• WHAT YOU WILL DO:
a - In the chapter summary on institutional investors, what kind of institutional elements include shared beliefs, identities, and mental models?
b - Write the next part of the chapter summary on institutional investors, picking up after its final sentence.

• EXTRACTED TEXT:
####################

Methodology/approach – This chapter reviews literature and chapters and offers conceptual development.
Findings – The forces driving the actions of institutional investors are different from many other shareholders being determined by a unique set of costs, benefits, and objectives. As such three general categories of institutional elements constrain and guide this behavior: regulative elements which include constitutions, laws, and property rights; normative elements which include informal norms, values, and codes of conduct; and cultural-cognitive elements which include shared beliefs, identities, and mental models. It highlights the role of regulation and “soft” law, the impact of values and customs, and the way sense-making and cognition impacts on decisions and actions.

####################

• EXTRACTED RECORDS:
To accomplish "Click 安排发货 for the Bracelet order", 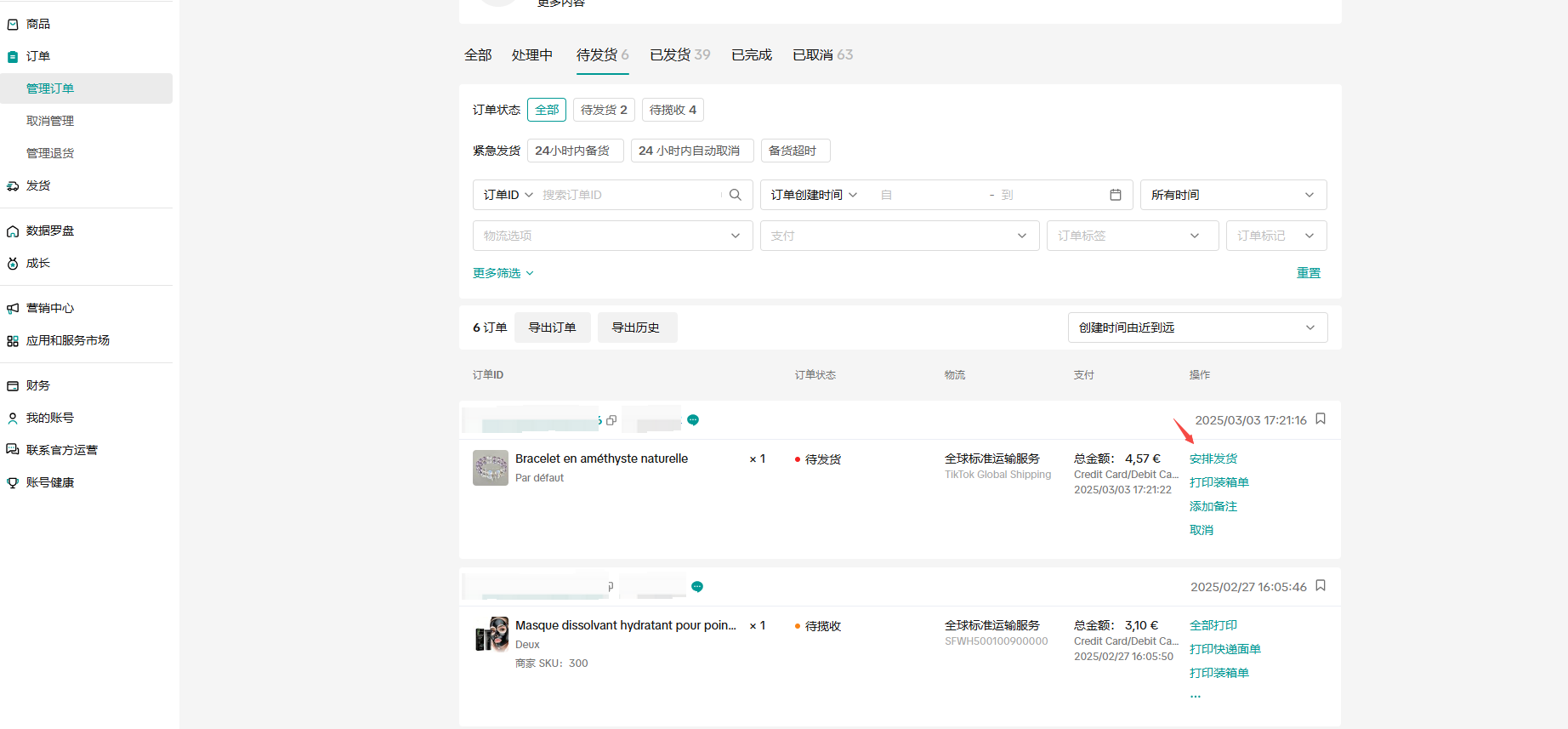I will click(x=1213, y=458).
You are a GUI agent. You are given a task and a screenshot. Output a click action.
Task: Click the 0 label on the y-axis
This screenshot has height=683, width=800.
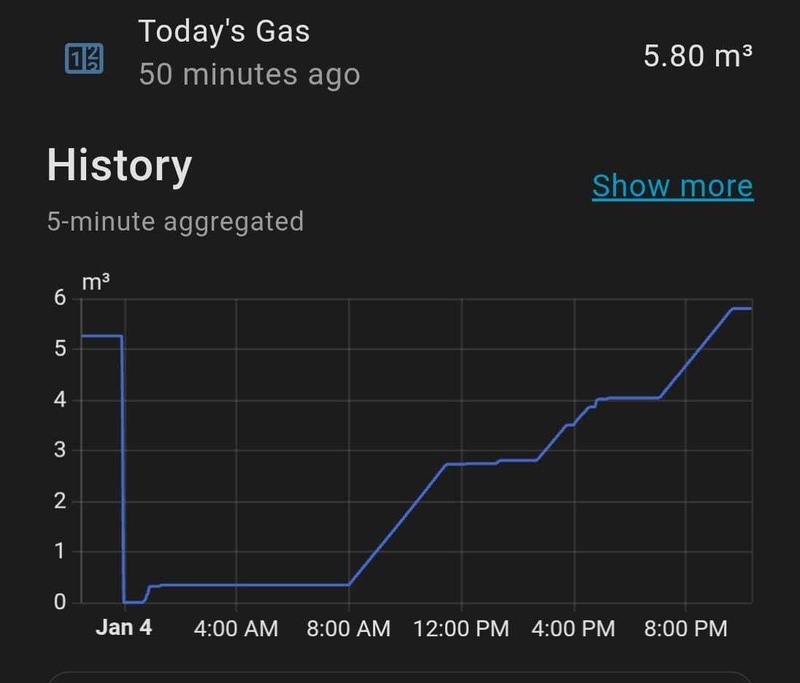point(60,602)
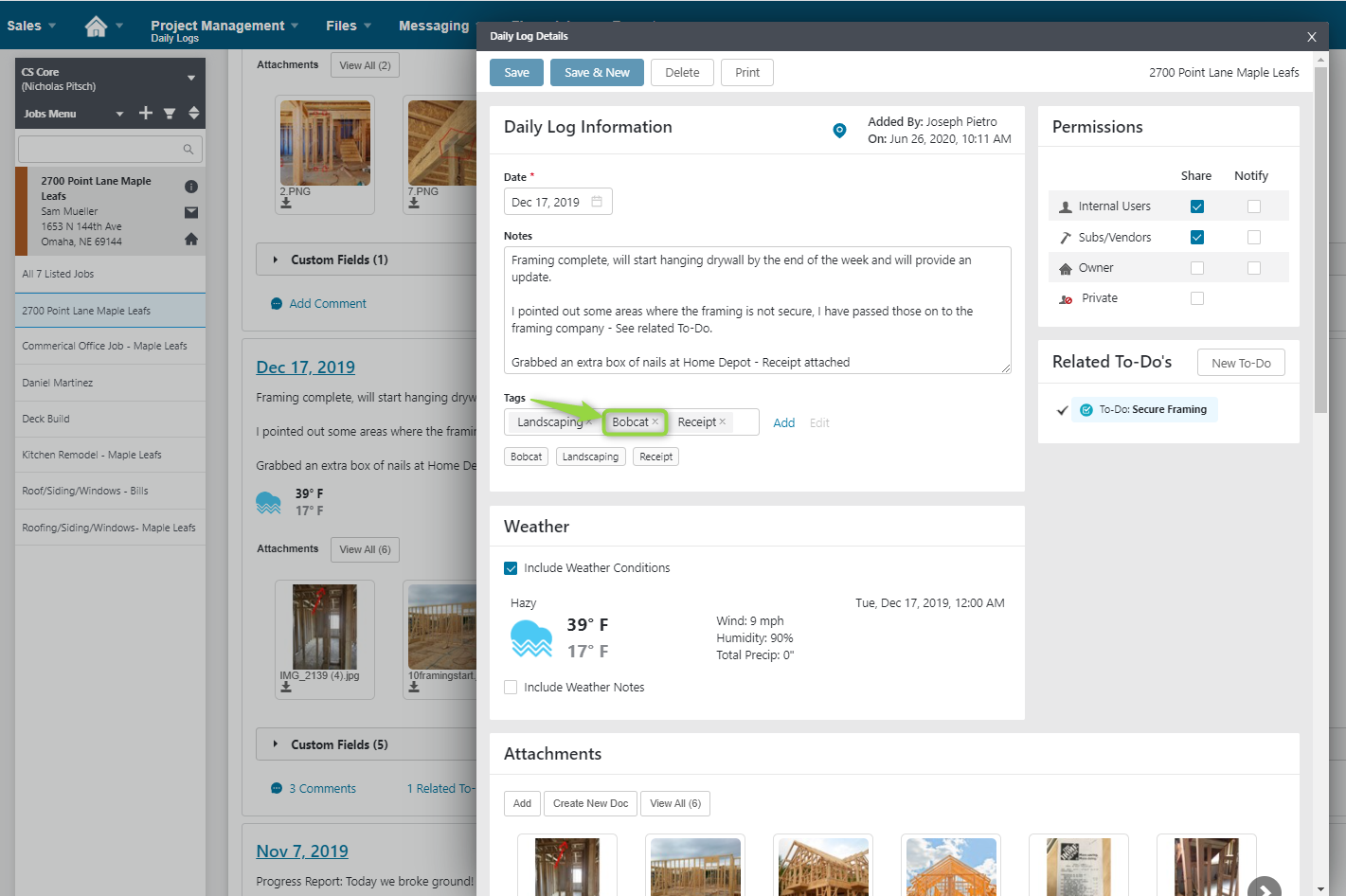Viewport: 1346px width, 896px height.
Task: Remove the Bobcat tag with its x
Action: (655, 422)
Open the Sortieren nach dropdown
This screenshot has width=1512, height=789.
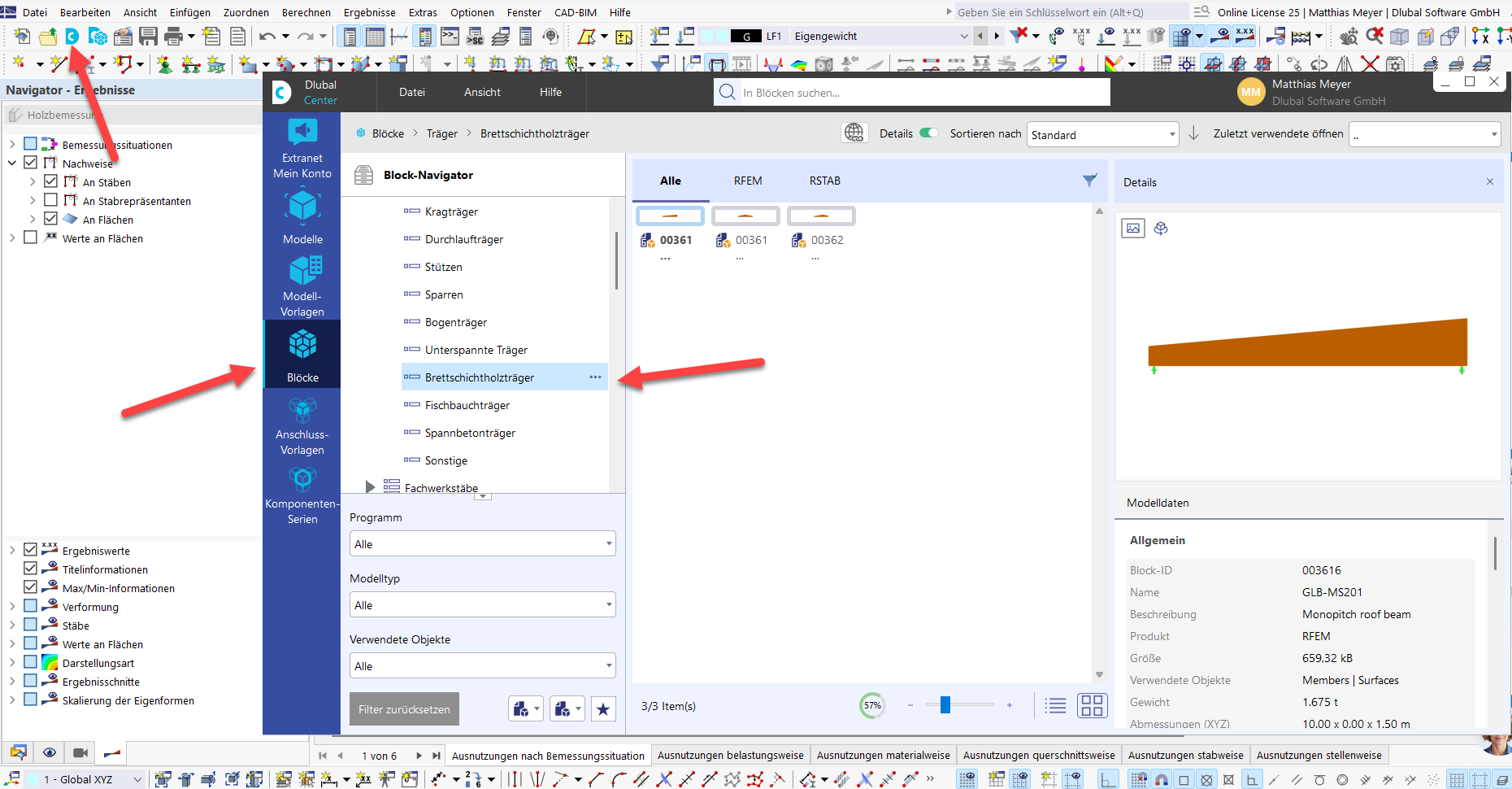click(1102, 135)
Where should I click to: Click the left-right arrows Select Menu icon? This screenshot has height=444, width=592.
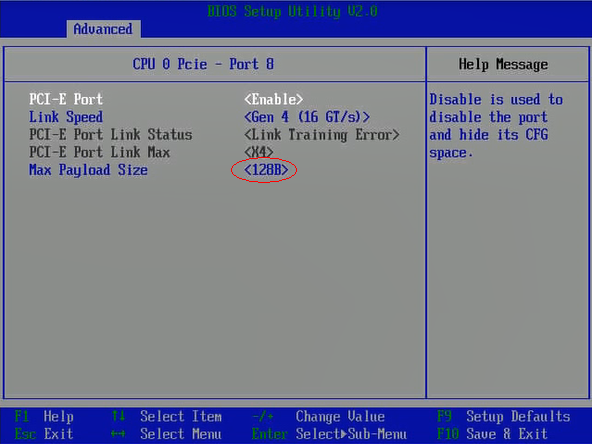(118, 434)
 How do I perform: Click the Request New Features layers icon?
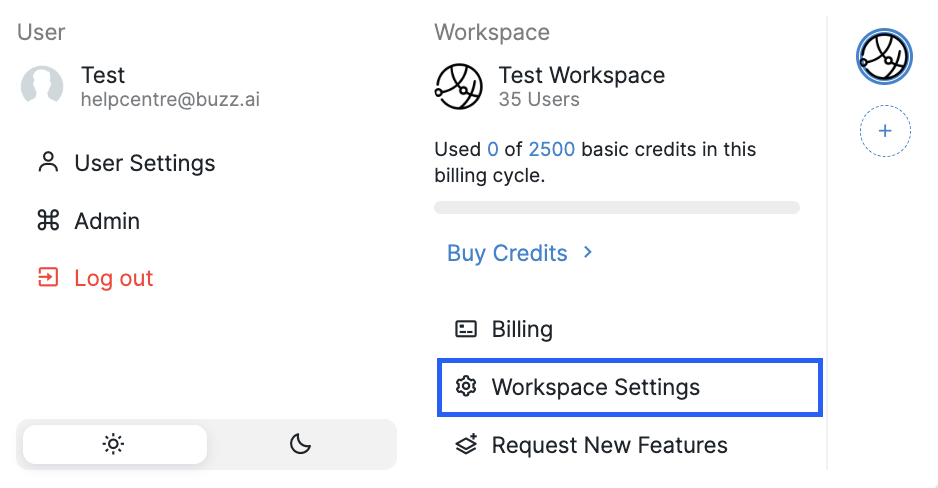coord(466,445)
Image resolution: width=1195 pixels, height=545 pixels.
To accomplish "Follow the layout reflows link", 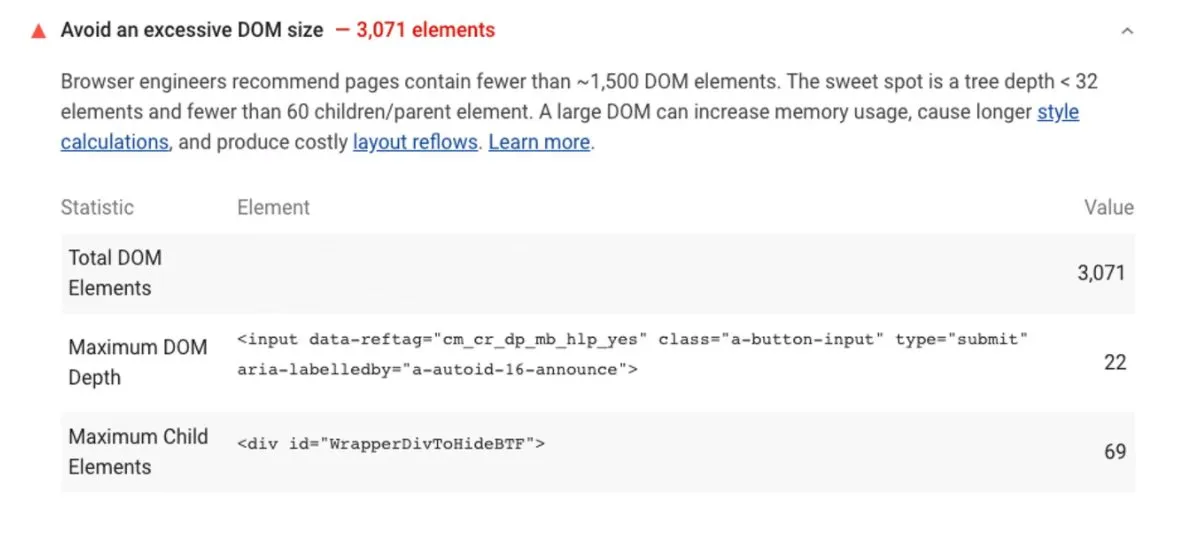I will [x=415, y=143].
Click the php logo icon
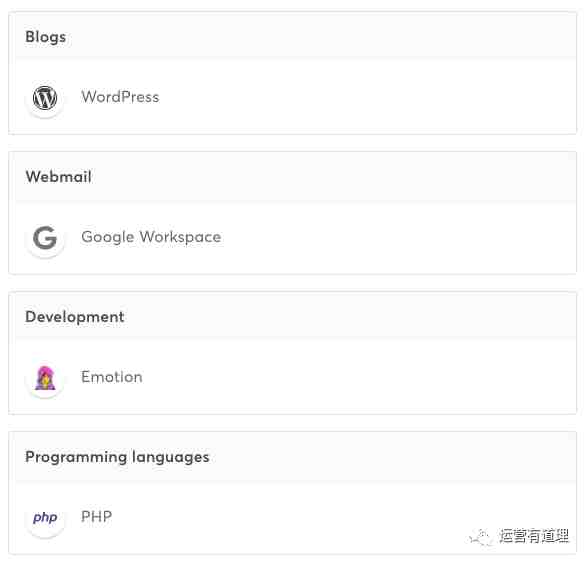The height and width of the screenshot is (562, 587). [x=45, y=517]
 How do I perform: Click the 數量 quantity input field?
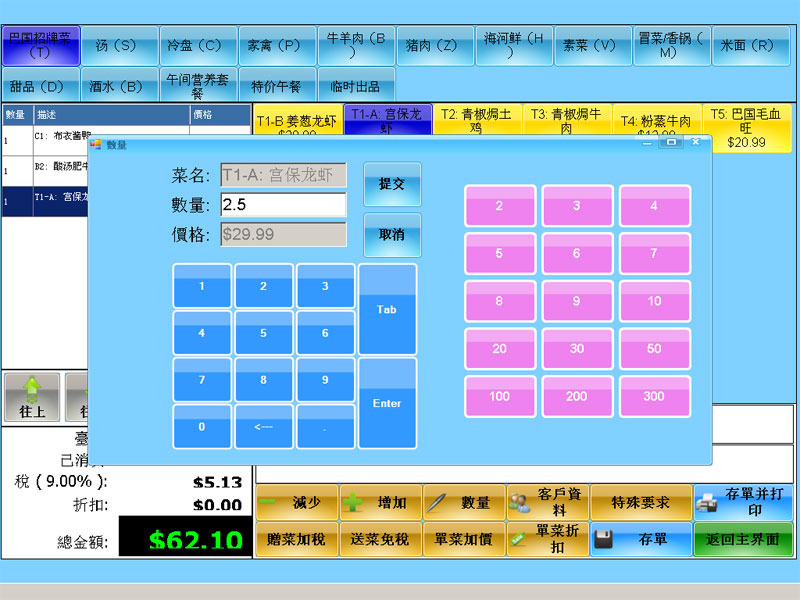coord(283,205)
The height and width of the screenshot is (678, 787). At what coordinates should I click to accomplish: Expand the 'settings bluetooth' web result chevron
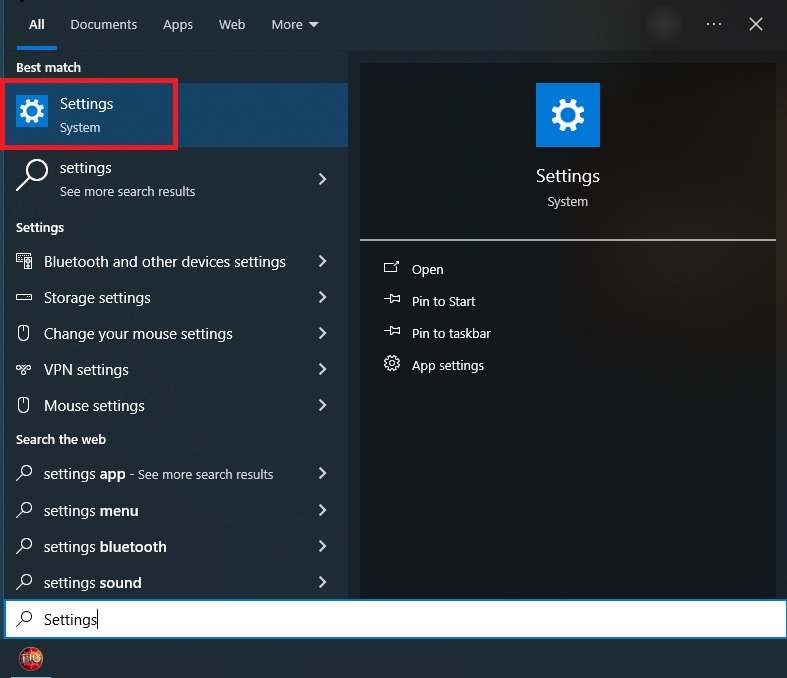[322, 547]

####################

• ANSWERS BELOW:
a - Cultural-cognitive elements.

b -
Practical/social implications – The chapter highlights the interplay between hard and soft law in progressing the agenda. It seems that hard law is a hygiene factor forming the base on which initial gains can be made in the application of institutional shareholder power. Moreover, the use of soft law such as the Global Reporting Initiative and the newly founded Sustainability Accounting Standards Board, institutional investors can gain improved disclosure of sustainability performance to incorporate into their investment decisions. Moreover, it highlights the gaps in the use of the power that exists. The movement is still emerging with the focus on corporate governance and environmental considerations primarily. There are still improvements to be made for institutional investors in the social aspects of the responsibility agenda as well in pushing companies to be more transparent, improve reporting, and engage in more long-term decision-making.
Originality/value – The chapter contributes to the debate on governance convergence between liberal market economies (LMEs) and coordinated market economies (CMEs). It is important to look beyond national characteristics alone and demonstrate that organizations, even though they are impacted by institutions, are not necessarily passive acceptors of their fate. Hence this chapter highlights that in expanding from a dyadic approach comparing LMEs and CMEs, the strategic choice of decision-makers, the power of the actors, and the processes used by institutional investors in changing corporate behavior are important considerations.